Les acteurs de l’accès aux soins en Île-de-France

L’enquête porte sur deux acteurs associatifs intervenant auprès des populations « exclues » (sans-abri, toxicomanes, sans-papiers) en Île-de-France. Il s’agit d’associations fondées dans les années 1990 dans un contexte de montée de la thématique de l’exclusion mais aussi de l’épidémie du VIH – phénomène auquel celles-ci vont se consacrer à leurs débuts avant de se diversifier (réduction des risques, accompagnement à l’ouverture des droits sociaux, consultations médicales, dépistages, etc.). Agissant au niveau des villes de départements franciliens (en l’occurrence, le Val-de-Marne et la Seine-et-Marne), ces acteurs associatifs font partie d’une configuration locale d’intervention médico-sociale. Leur action auprès des publics cibles se traduit aussi bien par un fonctionnement de type fixe (permanences) que par une activité mobile (maraudes). En vue d’interroger ces dispositifs humanitaires d’accès aux soins, cette recherche s’appuie essentiellement sur des méthodes qualitatives : des entretiens semi-directifs avec leurs professionnels (infirmières, éducatrices/éducateurs, assistant-e-s de service social, médecins), des observations de leur activité auprès de leurs « usagers » ou « patients », des consultations de la littérature grise produite par ces associations.

 

 

Une analyse transversale de la politique d’accès aux soins

Depuis les décennies 1980 et 1990, les politiques d’accès aux soins à l’égard des populations « exclues » se développent en France.

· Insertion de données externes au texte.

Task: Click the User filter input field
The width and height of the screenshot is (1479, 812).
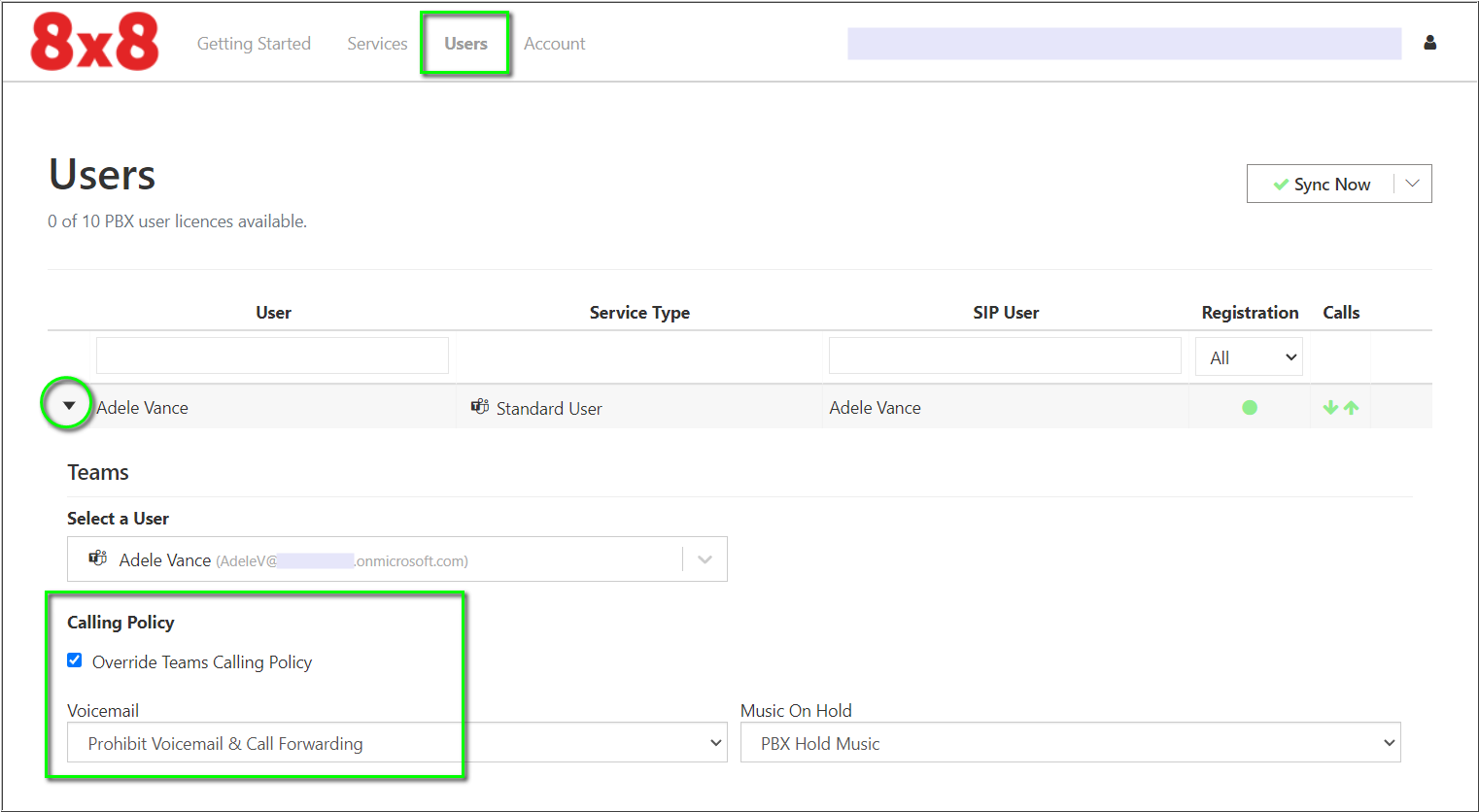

Ces mesures, en partie déléguées aux associations caritatives ou humanitaires, ont fait l’objet de nombreuses contributions scientifiques qui se concentrent sur la prise en charge sanitaire des populations précaires, mettant ainsi la focale sur des publics cibles ou sur des dispositifs spécifiques. En complément de ces travaux, cette recherche propose une analyse transversale de la politique d’accès aux soins, en s’intéressant principalement aux professionnels chargés de la mettre en œuvre en Île-de-France. Elle veut contribuer par ce travail à la réflexion académique dans les champs sociologiques des groupes professionnels, de l’action publique (ici l’action déléguée aux associations par les pouvoirs publics) et de la pauvreté.

Explicitant les savoir-faire partagés par les professionnels des associations promouvant l’accès aux soins des « exclus », cette recherche peut aider ces acteurs, notamment ceux de la première ligne, à saisir les atouts et les écueils de leurs pratiques. Ce travail peut leur être utile pour réfléchir à leurs façons de coopérer en équipe, ainsi qu’à leurs rapports aux publics touchés par leur action.

 

Biographie

À la suite d’une thèse en science politique sur l’hébergement des sans-abri (Université Paris Nanterre, 2019), les recherches postdoctorales en sociologie de M. Aranda se consacrent à l’étude des dynamiques institutionnelles et professionnelles de l’accès aux soins des personnes en situation de grande précarité. Ces recherches, menées dans des dispositifs hospitaliers et de soins primaires de ville, ont pu être effectuées notamment dans le cadre d’un post-doctorat à la Chaire Santé de Sciences Po au cours de l’année universitaire 2020/2021. Elles se poursuivent aujourd’hui au CRESPPA-LabTop, grâce à la bourse de la Fondation Croix Rouge, et portent sur l’action associative dans ce domaine.